* _Work task_:
Exact reproduction of the following data is required.

──────── Excerpted records ────────

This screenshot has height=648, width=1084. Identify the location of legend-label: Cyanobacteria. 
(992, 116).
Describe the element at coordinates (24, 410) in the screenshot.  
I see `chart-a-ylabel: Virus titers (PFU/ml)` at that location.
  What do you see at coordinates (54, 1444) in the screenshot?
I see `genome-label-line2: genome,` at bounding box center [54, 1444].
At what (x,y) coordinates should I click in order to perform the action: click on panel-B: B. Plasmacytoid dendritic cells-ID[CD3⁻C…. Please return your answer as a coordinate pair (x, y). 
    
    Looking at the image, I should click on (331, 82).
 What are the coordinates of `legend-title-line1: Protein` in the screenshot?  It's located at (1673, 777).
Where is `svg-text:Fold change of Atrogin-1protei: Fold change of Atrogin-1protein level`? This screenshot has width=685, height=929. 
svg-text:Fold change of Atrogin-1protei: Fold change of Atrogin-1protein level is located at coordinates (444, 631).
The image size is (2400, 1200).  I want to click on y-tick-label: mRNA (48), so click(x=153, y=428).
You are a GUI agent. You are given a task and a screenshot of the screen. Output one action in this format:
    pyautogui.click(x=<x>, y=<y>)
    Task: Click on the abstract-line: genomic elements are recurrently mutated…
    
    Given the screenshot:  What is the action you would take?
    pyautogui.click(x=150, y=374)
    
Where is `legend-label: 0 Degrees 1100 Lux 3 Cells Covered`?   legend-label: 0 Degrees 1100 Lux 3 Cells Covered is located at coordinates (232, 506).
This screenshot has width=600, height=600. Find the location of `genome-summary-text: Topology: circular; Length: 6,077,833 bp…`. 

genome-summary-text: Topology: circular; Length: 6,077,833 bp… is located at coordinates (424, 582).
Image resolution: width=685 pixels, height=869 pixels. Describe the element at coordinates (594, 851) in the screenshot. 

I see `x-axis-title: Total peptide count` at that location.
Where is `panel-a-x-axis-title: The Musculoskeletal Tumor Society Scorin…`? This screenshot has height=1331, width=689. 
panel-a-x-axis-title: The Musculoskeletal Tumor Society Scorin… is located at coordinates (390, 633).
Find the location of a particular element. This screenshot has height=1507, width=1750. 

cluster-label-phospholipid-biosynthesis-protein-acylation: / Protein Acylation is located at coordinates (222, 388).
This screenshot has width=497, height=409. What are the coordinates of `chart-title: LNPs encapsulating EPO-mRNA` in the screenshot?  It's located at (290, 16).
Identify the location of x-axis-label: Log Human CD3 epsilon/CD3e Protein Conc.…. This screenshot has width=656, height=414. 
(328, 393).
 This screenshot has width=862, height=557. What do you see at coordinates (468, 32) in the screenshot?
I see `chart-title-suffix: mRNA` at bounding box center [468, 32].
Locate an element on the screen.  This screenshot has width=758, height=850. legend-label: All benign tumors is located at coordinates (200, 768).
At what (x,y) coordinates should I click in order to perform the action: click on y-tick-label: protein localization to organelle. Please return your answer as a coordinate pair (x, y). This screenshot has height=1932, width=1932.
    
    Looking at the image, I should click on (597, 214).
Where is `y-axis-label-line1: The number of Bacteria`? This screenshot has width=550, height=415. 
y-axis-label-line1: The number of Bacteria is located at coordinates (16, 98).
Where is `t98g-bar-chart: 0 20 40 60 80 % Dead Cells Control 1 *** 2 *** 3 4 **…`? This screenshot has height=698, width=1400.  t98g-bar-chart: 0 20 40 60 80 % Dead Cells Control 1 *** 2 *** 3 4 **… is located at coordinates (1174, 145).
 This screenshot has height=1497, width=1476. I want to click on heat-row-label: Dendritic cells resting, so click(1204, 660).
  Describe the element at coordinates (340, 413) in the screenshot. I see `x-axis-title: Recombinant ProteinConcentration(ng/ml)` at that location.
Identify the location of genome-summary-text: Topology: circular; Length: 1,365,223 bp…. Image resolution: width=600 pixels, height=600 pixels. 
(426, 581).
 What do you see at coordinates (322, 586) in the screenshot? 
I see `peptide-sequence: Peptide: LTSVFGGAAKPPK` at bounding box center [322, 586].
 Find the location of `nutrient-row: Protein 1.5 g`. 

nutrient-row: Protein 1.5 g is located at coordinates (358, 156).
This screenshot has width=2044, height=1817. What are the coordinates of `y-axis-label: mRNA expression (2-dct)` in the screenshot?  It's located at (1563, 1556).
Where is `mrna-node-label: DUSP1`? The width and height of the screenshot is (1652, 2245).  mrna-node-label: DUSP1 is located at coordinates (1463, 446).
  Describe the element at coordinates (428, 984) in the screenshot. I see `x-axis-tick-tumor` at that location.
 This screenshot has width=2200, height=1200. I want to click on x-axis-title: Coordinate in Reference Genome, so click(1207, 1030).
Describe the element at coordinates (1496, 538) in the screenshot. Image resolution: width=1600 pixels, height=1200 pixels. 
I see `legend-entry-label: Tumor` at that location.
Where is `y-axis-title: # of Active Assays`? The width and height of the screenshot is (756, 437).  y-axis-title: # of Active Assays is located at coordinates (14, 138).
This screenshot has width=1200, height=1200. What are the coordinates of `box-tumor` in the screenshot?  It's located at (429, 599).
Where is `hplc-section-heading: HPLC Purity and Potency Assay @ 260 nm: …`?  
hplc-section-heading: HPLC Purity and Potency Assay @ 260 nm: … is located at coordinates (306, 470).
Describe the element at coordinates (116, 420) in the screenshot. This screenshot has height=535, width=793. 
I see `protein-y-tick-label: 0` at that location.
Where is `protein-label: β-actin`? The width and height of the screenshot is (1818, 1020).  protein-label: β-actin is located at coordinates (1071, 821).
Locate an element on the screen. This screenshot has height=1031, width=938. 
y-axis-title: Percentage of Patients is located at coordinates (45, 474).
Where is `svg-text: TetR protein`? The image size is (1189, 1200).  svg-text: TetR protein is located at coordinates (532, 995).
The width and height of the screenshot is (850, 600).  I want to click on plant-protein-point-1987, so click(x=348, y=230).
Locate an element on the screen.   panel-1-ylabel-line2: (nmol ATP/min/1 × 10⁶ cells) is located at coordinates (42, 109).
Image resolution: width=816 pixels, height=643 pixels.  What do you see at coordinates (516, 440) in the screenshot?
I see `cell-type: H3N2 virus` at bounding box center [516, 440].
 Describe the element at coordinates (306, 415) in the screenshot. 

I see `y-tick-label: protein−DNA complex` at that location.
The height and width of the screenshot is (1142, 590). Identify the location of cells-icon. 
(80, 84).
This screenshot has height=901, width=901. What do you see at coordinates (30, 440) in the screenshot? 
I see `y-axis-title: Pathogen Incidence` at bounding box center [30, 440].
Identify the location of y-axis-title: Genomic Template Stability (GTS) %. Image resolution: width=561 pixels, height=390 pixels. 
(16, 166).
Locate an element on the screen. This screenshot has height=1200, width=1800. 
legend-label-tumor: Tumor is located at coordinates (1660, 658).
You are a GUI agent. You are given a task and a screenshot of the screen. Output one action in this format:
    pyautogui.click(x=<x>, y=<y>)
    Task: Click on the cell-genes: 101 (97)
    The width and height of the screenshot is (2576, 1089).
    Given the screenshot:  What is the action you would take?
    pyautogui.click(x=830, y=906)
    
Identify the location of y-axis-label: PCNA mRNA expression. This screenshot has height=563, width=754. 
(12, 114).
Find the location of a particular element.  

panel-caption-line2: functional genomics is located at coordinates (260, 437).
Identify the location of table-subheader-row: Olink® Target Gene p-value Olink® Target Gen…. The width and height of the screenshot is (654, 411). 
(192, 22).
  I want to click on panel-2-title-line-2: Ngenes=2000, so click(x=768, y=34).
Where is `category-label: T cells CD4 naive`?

────────

* _Problem solution_:
This screenshot has height=648, width=1084. Identify the location of legend-label: Cyanobacteria. 
(992, 116).
Describe the element at coordinates (24, 410) in the screenshot.  
I see `chart-a-ylabel: Virus titers (PFU/ml)` at that location.
  What do you see at coordinates (54, 1444) in the screenshot?
I see `genome-label-line2: genome,` at bounding box center [54, 1444].
At what (x,y) coordinates should I click in order to perform the action: click on panel-B: B. Plasmacytoid dendritic cells-ID[CD3⁻C…. Please return your answer as a coordinate pair (x, y). 
    
    Looking at the image, I should click on (331, 82).
 What are the coordinates of `legend-title-line1: Protein` in the screenshot?  It's located at (1673, 777).
Where is `svg-text:Fold change of Atrogin-1protei: Fold change of Atrogin-1protein level`? This screenshot has width=685, height=929. 
svg-text:Fold change of Atrogin-1protei: Fold change of Atrogin-1protein level is located at coordinates (444, 631).
The image size is (2400, 1200).  I want to click on y-tick-label: mRNA (48), so click(x=153, y=428).
You are a GUI agent. You are given a task and a screenshot of the screen. Output one action in this format:
    pyautogui.click(x=<x>, y=<y>)
    Task: Click on the abstract-line: genomic elements are recurrently mutated…
    
    Given the screenshot:  What is the action you would take?
    pyautogui.click(x=150, y=374)
    
Where is `legend-label: 0 Degrees 1100 Lux 3 Cells Covered`?   legend-label: 0 Degrees 1100 Lux 3 Cells Covered is located at coordinates (232, 506).
This screenshot has width=600, height=600. Find the location of `genome-summary-text: Topology: circular; Length: 6,077,833 bp…`. 

genome-summary-text: Topology: circular; Length: 6,077,833 bp… is located at coordinates (424, 582).
Image resolution: width=685 pixels, height=869 pixels. Describe the element at coordinates (594, 851) in the screenshot. 

I see `x-axis-title: Total peptide count` at that location.
Where is `panel-a-x-axis-title: The Musculoskeletal Tumor Society Scorin…`? This screenshot has height=1331, width=689. 
panel-a-x-axis-title: The Musculoskeletal Tumor Society Scorin… is located at coordinates (390, 633).
Find the location of a particular element. This screenshot has height=1507, width=1750. 

cluster-label-phospholipid-biosynthesis-protein-acylation: / Protein Acylation is located at coordinates (222, 388).
This screenshot has width=497, height=409. What are the coordinates of `chart-title: LNPs encapsulating EPO-mRNA` in the screenshot?  It's located at (290, 16).
Identify the location of x-axis-label: Log Human CD3 epsilon/CD3e Protein Conc.…. This screenshot has width=656, height=414. 
(328, 393).
 This screenshot has width=862, height=557. What do you see at coordinates (468, 32) in the screenshot?
I see `chart-title-suffix: mRNA` at bounding box center [468, 32].
Locate an element on the screen.  This screenshot has width=758, height=850. legend-label: All benign tumors is located at coordinates (200, 768).
At what (x,y) coordinates should I click in order to perform the action: click on y-tick-label: protein localization to organelle. Please return your answer as a coordinate pair (x, y). This screenshot has height=1932, width=1932.
    
    Looking at the image, I should click on (597, 214).
Where is `y-axis-label-line1: The number of Bacteria`? This screenshot has width=550, height=415. 
y-axis-label-line1: The number of Bacteria is located at coordinates (16, 98).
Where is `t98g-bar-chart: 0 20 40 60 80 % Dead Cells Control 1 *** 2 *** 3 4 **…`? This screenshot has height=698, width=1400.  t98g-bar-chart: 0 20 40 60 80 % Dead Cells Control 1 *** 2 *** 3 4 **… is located at coordinates (1174, 145).
 This screenshot has height=1497, width=1476. I want to click on heat-row-label: Dendritic cells resting, so click(1204, 660).
  Describe the element at coordinates (340, 413) in the screenshot. I see `x-axis-title: Recombinant ProteinConcentration(ng/ml)` at that location.
Identify the location of genome-summary-text: Topology: circular; Length: 1,365,223 bp…. Image resolution: width=600 pixels, height=600 pixels. 
(426, 581).
 What do you see at coordinates (322, 586) in the screenshot? 
I see `peptide-sequence: Peptide: LTSVFGGAAKPPK` at bounding box center [322, 586].
 Find the location of `nutrient-row: Protein 1.5 g`. 

nutrient-row: Protein 1.5 g is located at coordinates (358, 156).
This screenshot has width=2044, height=1817. What are the coordinates of `y-axis-label: mRNA expression (2-dct)` in the screenshot?  It's located at (1563, 1556).
Where is `mrna-node-label: DUSP1`? The width and height of the screenshot is (1652, 2245).  mrna-node-label: DUSP1 is located at coordinates (1463, 446).
  Describe the element at coordinates (428, 984) in the screenshot. I see `x-axis-tick-tumor` at that location.
 This screenshot has width=2200, height=1200. I want to click on x-axis-title: Coordinate in Reference Genome, so click(1207, 1030).
Describe the element at coordinates (1496, 538) in the screenshot. Image resolution: width=1600 pixels, height=1200 pixels. 
I see `legend-entry-label: Tumor` at that location.
Where is `y-axis-title: # of Active Assays`? The width and height of the screenshot is (756, 437).  y-axis-title: # of Active Assays is located at coordinates (14, 138).
This screenshot has width=1200, height=1200. What are the coordinates of `box-tumor` in the screenshot?  It's located at (429, 599).
Where is `hplc-section-heading: HPLC Purity and Potency Assay @ 260 nm: …`?  
hplc-section-heading: HPLC Purity and Potency Assay @ 260 nm: … is located at coordinates (306, 470).
Describe the element at coordinates (116, 420) in the screenshot. This screenshot has height=535, width=793. 
I see `protein-y-tick-label: 0` at that location.
Where is `protein-label: β-actin`? The width and height of the screenshot is (1818, 1020).  protein-label: β-actin is located at coordinates (1071, 821).
Locate an element on the screen. This screenshot has height=1031, width=938. 
y-axis-title: Percentage of Patients is located at coordinates (45, 474).
Where is `svg-text: TetR protein`? The image size is (1189, 1200).  svg-text: TetR protein is located at coordinates (532, 995).
The width and height of the screenshot is (850, 600).  I want to click on plant-protein-point-1987, so click(x=348, y=230).
Locate an element on the screen.   panel-1-ylabel-line2: (nmol ATP/min/1 × 10⁶ cells) is located at coordinates (42, 109).
Image resolution: width=816 pixels, height=643 pixels.  What do you see at coordinates (516, 440) in the screenshot?
I see `cell-type: H3N2 virus` at bounding box center [516, 440].
 Describe the element at coordinates (306, 415) in the screenshot. 

I see `y-tick-label: protein−DNA complex` at that location.
The height and width of the screenshot is (1142, 590). Identify the location of cells-icon. 
(80, 84).
This screenshot has height=901, width=901. What do you see at coordinates (30, 440) in the screenshot? 
I see `y-axis-title: Pathogen Incidence` at bounding box center [30, 440].
Identify the location of y-axis-title: Genomic Template Stability (GTS) %. Image resolution: width=561 pixels, height=390 pixels. 
(16, 166).
Locate an element on the screen. This screenshot has height=1200, width=1800. 
legend-label-tumor: Tumor is located at coordinates (1660, 658).
You are a GUI agent. You are given a task and a screenshot of the screen. Output one action in this format:
    pyautogui.click(x=<x>, y=<y>)
    Task: Click on the cell-genes: 101 (97)
    The width and height of the screenshot is (2576, 1089).
    Given the screenshot:  What is the action you would take?
    pyautogui.click(x=830, y=906)
    
Identify the location of y-axis-label: PCNA mRNA expression. This screenshot has height=563, width=754. 
(12, 114).
Find the location of a particular element.  

panel-caption-line2: functional genomics is located at coordinates (260, 437).
Identify the location of table-subheader-row: Olink® Target Gene p-value Olink® Target Gen…. The width and height of the screenshot is (654, 411). 
(192, 22).
  I want to click on panel-2-title-line-2: Ngenes=2000, so click(x=768, y=34).
Where is `category-label: T cells CD4 naive`?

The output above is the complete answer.